_Goal_
Write out the following data line for line, changing nothing.

_Supplied material_
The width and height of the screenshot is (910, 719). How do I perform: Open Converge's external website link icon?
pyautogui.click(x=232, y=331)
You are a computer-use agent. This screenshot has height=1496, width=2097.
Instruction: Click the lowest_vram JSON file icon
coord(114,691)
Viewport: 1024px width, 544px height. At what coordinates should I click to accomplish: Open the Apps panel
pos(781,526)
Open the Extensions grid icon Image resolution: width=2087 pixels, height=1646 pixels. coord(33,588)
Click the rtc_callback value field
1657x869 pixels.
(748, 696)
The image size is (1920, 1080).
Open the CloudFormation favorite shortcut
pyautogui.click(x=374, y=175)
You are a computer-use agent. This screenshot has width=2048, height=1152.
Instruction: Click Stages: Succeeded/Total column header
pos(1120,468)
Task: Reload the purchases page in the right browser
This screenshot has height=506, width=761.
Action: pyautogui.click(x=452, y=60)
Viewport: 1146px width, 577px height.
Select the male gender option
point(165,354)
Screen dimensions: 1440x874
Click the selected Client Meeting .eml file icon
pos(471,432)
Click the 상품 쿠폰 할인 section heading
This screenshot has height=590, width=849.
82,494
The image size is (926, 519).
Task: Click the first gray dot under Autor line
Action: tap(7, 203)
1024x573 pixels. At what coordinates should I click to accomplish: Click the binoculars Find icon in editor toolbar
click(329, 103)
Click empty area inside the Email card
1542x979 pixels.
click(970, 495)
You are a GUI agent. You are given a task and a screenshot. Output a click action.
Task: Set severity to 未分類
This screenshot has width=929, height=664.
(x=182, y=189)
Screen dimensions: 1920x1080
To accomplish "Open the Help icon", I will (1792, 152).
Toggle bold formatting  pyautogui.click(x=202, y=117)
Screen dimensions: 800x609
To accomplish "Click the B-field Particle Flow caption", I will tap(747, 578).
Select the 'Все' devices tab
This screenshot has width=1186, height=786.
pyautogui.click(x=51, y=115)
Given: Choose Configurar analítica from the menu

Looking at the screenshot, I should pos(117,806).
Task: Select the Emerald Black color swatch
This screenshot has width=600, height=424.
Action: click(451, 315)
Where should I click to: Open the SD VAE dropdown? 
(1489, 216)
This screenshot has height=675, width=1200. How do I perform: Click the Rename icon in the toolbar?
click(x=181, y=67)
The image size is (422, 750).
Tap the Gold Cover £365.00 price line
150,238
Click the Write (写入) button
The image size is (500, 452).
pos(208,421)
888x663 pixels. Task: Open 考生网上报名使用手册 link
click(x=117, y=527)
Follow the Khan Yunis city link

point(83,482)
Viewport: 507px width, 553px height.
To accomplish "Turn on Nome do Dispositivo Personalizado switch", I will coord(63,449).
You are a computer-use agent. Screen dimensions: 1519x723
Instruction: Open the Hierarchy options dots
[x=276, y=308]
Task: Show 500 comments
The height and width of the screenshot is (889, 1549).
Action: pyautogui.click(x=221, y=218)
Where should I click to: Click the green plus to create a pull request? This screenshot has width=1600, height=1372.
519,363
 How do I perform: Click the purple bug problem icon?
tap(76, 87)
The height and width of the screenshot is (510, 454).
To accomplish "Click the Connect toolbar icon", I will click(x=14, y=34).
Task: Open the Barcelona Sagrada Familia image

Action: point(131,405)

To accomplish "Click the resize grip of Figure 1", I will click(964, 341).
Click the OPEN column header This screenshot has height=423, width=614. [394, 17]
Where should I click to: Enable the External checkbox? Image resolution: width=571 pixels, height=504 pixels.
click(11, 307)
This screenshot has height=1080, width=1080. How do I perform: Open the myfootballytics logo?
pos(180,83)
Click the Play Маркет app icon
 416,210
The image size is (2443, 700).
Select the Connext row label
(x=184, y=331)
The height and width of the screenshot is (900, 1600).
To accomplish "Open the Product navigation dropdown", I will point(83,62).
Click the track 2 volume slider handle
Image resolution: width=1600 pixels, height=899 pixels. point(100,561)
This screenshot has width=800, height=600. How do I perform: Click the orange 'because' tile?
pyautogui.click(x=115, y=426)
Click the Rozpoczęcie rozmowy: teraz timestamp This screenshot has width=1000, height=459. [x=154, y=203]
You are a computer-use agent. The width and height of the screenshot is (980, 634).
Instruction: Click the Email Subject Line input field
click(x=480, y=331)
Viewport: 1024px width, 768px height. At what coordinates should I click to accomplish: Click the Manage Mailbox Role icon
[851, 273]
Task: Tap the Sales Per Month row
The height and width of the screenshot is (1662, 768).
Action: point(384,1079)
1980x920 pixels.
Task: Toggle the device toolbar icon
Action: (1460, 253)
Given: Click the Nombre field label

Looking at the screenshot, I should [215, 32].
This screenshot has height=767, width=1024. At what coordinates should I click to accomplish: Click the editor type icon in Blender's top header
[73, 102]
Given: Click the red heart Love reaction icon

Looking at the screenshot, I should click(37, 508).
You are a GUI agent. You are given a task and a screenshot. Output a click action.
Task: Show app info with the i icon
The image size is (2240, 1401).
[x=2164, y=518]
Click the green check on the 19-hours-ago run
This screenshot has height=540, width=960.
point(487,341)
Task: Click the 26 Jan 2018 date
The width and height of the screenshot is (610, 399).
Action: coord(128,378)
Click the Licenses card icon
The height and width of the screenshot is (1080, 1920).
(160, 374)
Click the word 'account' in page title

_Output below_
The width and height of the screenshot is (910, 719). How do I perform: Open Converge's external website link icon?
pyautogui.click(x=232, y=331)
You are a computer-use agent. This screenshot has height=1496, width=2097.
Instruction: Click the lowest_vram JSON file icon
coord(114,691)
Viewport: 1024px width, 544px height. At what coordinates should I click to accomplish: Open the Apps panel
pos(781,526)
Open the Extensions grid icon Image resolution: width=2087 pixels, height=1646 pixels. coord(33,588)
Click the rtc_callback value field
1657x869 pixels.
(748, 696)
The image size is (1920, 1080).
Open the CloudFormation favorite shortcut
pyautogui.click(x=374, y=175)
You are a computer-use agent. This screenshot has width=2048, height=1152.
Instruction: Click Stages: Succeeded/Total column header
pos(1120,468)
Task: Reload the purchases page in the right browser
This screenshot has height=506, width=761.
Action: pyautogui.click(x=452, y=60)
Viewport: 1146px width, 577px height.
Select the male gender option
point(165,354)
Screen dimensions: 1440x874
Click the selected Client Meeting .eml file icon
pos(471,432)
Click the 상품 쿠폰 할인 section heading
This screenshot has height=590, width=849.
82,494
The image size is (926, 519).
Task: Click the first gray dot under Autor line
Action: tap(7, 203)
1024x573 pixels. At what coordinates should I click to accomplish: Click the binoculars Find icon in editor toolbar
click(329, 103)
Click empty area inside the Email card
1542x979 pixels.
click(970, 495)
You are a GUI agent. You are given a task and a screenshot. Output a click action.
Task: Set severity to 未分類
This screenshot has width=929, height=664.
(x=182, y=189)
Screen dimensions: 1920x1080
To accomplish "Open the Help icon", I will (1792, 152).
Toggle bold formatting  pyautogui.click(x=202, y=117)
Screen dimensions: 800x609
To accomplish "Click the B-field Particle Flow caption", I will tap(747, 578).
Select the 'Все' devices tab
This screenshot has width=1186, height=786.
pyautogui.click(x=51, y=115)
Given: Choose Configurar analítica from the menu

Looking at the screenshot, I should pos(117,806).
Task: Select the Emerald Black color swatch
This screenshot has width=600, height=424.
Action: click(451, 315)
Where should I click to: Open the SD VAE dropdown? 
(1489, 216)
This screenshot has height=675, width=1200. How do I perform: Click the Rename icon in the toolbar?
click(x=181, y=67)
The image size is (422, 750).
Tap the Gold Cover £365.00 price line
150,238
Click the Write (写入) button
The image size is (500, 452).
pos(208,421)
888x663 pixels. Task: Open 考生网上报名使用手册 link
click(x=117, y=527)
Follow the Khan Yunis city link

point(83,482)
Viewport: 507px width, 553px height.
To accomplish "Turn on Nome do Dispositivo Personalizado switch", I will coord(63,449).
You are a computer-use agent. Screen dimensions: 1519x723
Instruction: Open the Hierarchy options dots
[x=276, y=308]
Task: Show 500 comments
The height and width of the screenshot is (889, 1549).
Action: pyautogui.click(x=221, y=218)
Where should I click to: Click the green plus to create a pull request? This screenshot has width=1600, height=1372.
519,363
 How do I perform: Click the purple bug problem icon?
tap(76, 87)
The height and width of the screenshot is (510, 454).
To accomplish "Click the Connect toolbar icon", I will click(x=14, y=34).
Task: Open the Barcelona Sagrada Familia image

Action: point(131,405)

To accomplish "Click the resize grip of Figure 1", I will click(964, 341).
Click the OPEN column header This screenshot has height=423, width=614. [394, 17]
Where should I click to: Enable the External checkbox? Image resolution: width=571 pixels, height=504 pixels.
click(11, 307)
This screenshot has height=1080, width=1080. How do I perform: Open the myfootballytics logo?
pos(180,83)
Click the Play Маркет app icon
 416,210
The image size is (2443, 700).
Select the Connext row label
(x=184, y=331)
The height and width of the screenshot is (900, 1600).
To accomplish "Open the Product navigation dropdown", I will point(83,62).
Click the track 2 volume slider handle
Image resolution: width=1600 pixels, height=899 pixels. point(100,561)
This screenshot has width=800, height=600. How do I perform: Click the orange 'because' tile?
pyautogui.click(x=115, y=426)
Click the Rozpoczęcie rozmowy: teraz timestamp This screenshot has width=1000, height=459. [x=154, y=203]
You are a computer-use agent. The width and height of the screenshot is (980, 634).
Instruction: Click the Email Subject Line input field
click(x=480, y=331)
Viewport: 1024px width, 768px height. At what coordinates should I click to accomplish: Click the Manage Mailbox Role icon
[851, 273]
Task: Tap the Sales Per Month row
The height and width of the screenshot is (1662, 768).
Action: point(384,1079)
1980x920 pixels.
Task: Toggle the device toolbar icon
Action: (1460, 253)
Given: Click the Nombre field label

Looking at the screenshot, I should [215, 32].
This screenshot has height=767, width=1024. At what coordinates should I click to accomplish: Click the editor type icon in Blender's top header
[73, 102]
Given: Click the red heart Love reaction icon

Looking at the screenshot, I should click(37, 508).
You are a GUI agent. You are given a task and a screenshot. Output a click action.
Task: Show app info with the i icon
The image size is (2240, 1401).
[x=2164, y=518]
Click the green check on the 19-hours-ago run
This screenshot has height=540, width=960.
point(487,341)
Task: Click the 26 Jan 2018 date
The width and height of the screenshot is (610, 399).
Action: coord(128,378)
Click the Licenses card icon
The height and width of the screenshot is (1080, 1920).
(160, 374)
Click the word 'account' in page title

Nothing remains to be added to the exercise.